**EXERCISE TASK:**
Copy out everything from the line containing "Viewport: 1391px width, 2244px height." down to the line containing "will [x=74, y=7].", with both of those lines included.

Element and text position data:

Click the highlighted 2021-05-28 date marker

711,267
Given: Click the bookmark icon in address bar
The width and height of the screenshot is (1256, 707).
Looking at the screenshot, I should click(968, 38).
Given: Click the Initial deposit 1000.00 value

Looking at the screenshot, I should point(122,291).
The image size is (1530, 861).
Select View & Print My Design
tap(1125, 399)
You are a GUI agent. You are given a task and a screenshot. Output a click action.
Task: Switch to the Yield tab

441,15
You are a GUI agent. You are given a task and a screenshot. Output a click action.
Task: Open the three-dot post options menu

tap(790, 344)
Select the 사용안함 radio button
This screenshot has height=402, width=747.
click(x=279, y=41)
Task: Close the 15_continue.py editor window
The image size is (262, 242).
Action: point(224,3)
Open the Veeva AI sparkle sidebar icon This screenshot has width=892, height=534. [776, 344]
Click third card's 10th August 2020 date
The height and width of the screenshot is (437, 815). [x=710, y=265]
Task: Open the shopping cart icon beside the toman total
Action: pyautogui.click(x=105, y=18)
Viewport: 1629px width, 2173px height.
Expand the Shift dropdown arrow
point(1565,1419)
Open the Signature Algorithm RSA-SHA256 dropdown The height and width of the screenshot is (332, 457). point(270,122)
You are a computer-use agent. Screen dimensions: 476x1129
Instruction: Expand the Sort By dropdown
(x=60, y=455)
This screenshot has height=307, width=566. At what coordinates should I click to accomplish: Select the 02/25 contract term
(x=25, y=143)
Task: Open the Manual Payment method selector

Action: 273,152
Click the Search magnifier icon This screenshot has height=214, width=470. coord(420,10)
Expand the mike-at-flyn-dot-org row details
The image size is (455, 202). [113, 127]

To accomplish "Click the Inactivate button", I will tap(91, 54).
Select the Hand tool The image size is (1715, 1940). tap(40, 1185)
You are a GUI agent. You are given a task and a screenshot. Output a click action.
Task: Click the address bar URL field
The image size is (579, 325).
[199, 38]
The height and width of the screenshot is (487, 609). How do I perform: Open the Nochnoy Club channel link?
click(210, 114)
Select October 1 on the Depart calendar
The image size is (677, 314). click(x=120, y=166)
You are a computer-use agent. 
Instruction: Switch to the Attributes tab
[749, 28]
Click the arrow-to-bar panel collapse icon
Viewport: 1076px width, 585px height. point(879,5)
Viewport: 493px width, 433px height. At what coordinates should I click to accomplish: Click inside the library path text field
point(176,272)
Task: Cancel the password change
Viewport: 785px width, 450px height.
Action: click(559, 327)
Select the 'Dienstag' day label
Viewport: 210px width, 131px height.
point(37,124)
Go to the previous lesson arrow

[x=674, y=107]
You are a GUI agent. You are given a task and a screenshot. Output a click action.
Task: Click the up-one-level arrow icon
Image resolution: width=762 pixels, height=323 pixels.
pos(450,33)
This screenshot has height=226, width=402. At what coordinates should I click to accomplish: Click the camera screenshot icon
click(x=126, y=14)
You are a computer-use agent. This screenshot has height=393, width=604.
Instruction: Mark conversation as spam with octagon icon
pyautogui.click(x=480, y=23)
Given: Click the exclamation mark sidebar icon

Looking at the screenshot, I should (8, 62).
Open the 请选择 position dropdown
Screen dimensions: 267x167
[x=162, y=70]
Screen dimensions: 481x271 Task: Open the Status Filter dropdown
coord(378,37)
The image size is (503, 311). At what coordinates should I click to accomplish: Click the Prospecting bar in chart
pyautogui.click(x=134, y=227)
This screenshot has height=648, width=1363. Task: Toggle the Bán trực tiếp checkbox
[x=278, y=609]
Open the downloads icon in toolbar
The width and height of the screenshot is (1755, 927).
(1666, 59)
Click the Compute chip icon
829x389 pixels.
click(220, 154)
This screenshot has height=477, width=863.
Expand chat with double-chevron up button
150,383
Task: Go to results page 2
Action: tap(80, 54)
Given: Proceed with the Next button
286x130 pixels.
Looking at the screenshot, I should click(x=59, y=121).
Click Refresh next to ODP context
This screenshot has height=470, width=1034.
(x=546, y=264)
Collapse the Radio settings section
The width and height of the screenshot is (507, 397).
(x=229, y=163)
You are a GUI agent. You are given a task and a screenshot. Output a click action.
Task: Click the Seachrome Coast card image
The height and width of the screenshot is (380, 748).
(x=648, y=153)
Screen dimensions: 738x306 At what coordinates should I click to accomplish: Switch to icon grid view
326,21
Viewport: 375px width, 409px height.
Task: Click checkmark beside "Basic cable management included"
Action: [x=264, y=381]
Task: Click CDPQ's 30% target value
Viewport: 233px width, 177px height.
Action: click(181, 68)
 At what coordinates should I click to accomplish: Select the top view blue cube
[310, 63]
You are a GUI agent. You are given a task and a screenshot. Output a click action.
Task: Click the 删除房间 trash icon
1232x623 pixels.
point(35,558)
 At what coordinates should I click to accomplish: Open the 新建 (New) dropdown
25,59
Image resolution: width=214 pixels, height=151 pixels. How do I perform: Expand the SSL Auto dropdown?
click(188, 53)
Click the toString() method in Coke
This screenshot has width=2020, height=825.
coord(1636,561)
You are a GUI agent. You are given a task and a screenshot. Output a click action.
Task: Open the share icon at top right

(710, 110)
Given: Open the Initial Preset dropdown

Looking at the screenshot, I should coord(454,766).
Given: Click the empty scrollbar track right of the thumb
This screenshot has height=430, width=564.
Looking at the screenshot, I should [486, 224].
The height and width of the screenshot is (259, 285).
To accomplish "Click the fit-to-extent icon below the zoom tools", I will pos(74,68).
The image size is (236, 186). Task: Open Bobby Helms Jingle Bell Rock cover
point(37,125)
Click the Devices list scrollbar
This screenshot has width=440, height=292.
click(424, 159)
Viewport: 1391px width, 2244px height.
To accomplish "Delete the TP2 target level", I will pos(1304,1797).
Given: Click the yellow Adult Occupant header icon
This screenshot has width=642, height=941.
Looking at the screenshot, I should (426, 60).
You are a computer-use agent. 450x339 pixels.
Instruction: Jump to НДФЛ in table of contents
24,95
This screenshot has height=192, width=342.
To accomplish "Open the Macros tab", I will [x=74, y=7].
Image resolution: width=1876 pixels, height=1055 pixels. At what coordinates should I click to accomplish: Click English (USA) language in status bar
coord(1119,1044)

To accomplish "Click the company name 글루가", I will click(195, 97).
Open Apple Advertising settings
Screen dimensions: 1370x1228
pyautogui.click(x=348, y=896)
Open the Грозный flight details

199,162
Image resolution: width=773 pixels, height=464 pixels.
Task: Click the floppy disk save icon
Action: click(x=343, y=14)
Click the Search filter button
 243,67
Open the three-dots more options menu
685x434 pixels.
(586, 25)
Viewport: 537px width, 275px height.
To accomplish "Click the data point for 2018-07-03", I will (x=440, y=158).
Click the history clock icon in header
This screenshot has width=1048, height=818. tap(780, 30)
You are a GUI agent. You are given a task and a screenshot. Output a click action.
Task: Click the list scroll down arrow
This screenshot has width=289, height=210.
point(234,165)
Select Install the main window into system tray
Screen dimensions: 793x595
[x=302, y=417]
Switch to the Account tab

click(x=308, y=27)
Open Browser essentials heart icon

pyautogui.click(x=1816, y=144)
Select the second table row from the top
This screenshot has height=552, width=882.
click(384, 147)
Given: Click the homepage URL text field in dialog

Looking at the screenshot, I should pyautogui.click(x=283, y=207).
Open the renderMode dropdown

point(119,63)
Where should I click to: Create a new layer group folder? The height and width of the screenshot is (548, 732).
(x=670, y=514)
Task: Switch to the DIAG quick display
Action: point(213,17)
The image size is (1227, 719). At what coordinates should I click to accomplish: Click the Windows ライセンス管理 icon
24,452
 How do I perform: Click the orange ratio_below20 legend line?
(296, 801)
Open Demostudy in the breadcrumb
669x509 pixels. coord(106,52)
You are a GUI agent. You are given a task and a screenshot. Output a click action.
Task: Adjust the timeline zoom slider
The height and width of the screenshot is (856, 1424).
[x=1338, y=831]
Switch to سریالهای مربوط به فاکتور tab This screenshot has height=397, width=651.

**EXERCISE OUTPUT:**
Viewport: 1391px width, 2244px height.
To accomplish "Delete the TP2 target level", I will pos(1304,1797).
Given: Click the yellow Adult Occupant header icon
This screenshot has width=642, height=941.
Looking at the screenshot, I should (426, 60).
You are a computer-use agent. 450x339 pixels.
Instruction: Jump to НДФЛ in table of contents
24,95
This screenshot has height=192, width=342.
To accomplish "Open the Macros tab", I will [x=74, y=7].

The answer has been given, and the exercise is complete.